• _DOCUMENT EXCERPT_
++++++++
In September of 2011 Goldstein sent an e-mail to Hudson Freeze, a glycobiologist at Sanford-Burnham Medical Research Institute, in La Jolla, California, and the foremost authority on CDGs. Goldstein told Freeze that he believed he’d found a child suffering from a glycosylation disorder that had never before been seen. That November, Goldstein shipped Freeze a supply of Bertrand’s cells. Freeze was unable to find evidence of a functioning NGLY1 gene. He soon reported back: Goldstein’s hypothesis—that Bertrand suffered from a new glycosylation disorder caused by NGLY1 mutations—was almost certainly correct.
On May 3, 2012, nearly two years after the sequencing study began, the Mights met with the Duke team in an examination room of a children’s hospital in Durham. Shashi explained that Bertrand’s condition was probably not caused by a de-novo mutation, as the Mights had thought; rather, Matt and Cristina each had a different NGLY1 mutation, and Bertrand had inherited both. Matt and Cristina had only to look at their daughter playing on the floor to realize how lucky they’d been: Victoria had had a 25 percent chance of being born with the same disorder as Bertrand. (Later testing showed that she had not inherited either parent’s NGLY1 mutation.)
++++++++
• _EXERCISE INSTRUCTIONS_
In the excerpt about Bertrand's disorder, what chance did Victoria have of being born with the same disorder? The items that follow are separate material and do not relate to the excerpt.
++++++++
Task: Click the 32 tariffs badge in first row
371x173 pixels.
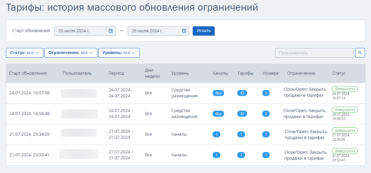Action: coord(242,93)
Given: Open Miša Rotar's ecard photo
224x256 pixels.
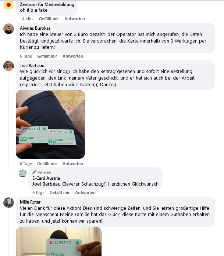Looking at the screenshot, I should (58, 241).
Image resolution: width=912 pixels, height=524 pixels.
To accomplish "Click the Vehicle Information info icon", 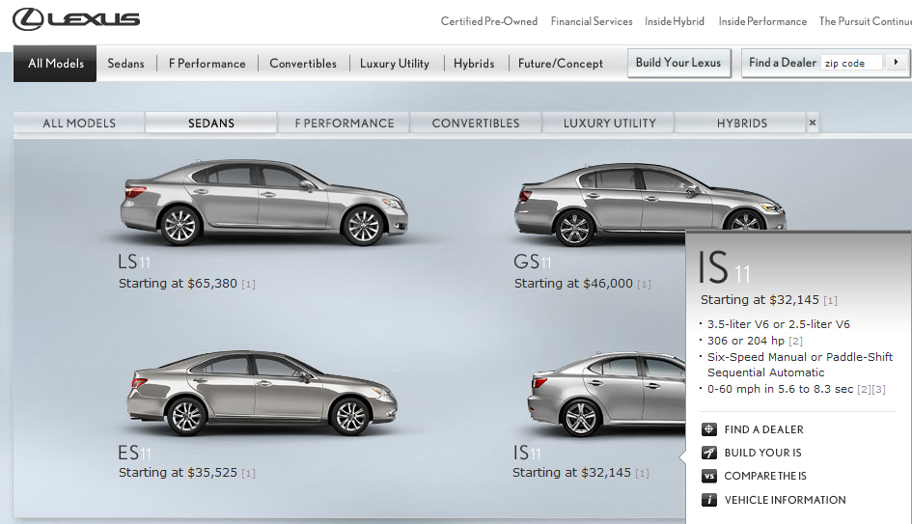I will (709, 500).
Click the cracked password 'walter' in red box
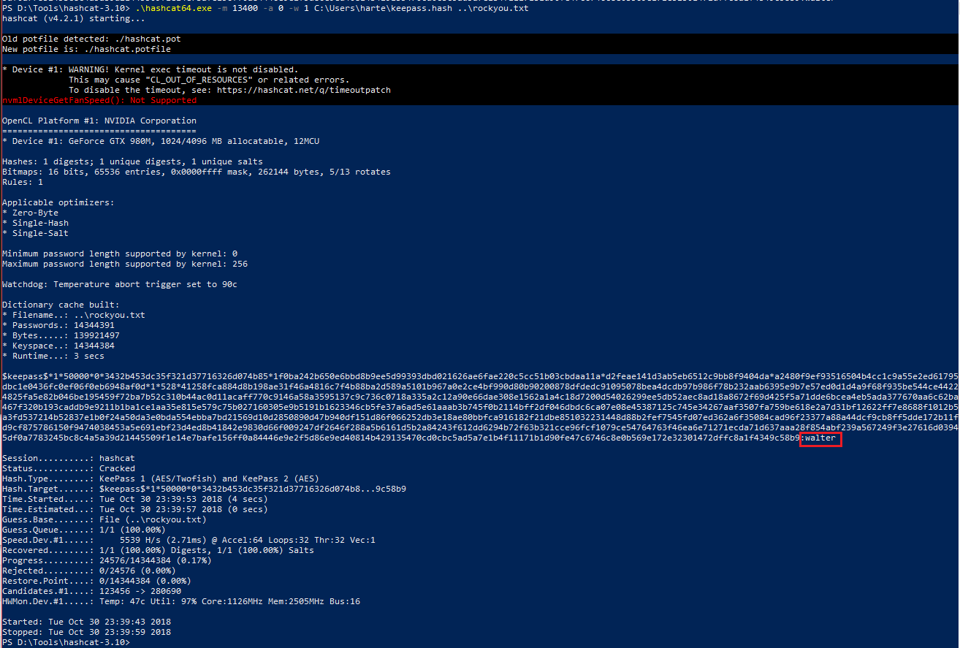 820,438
++++++++
• _OUTPUT BELOW_
She had a 25 percent chance.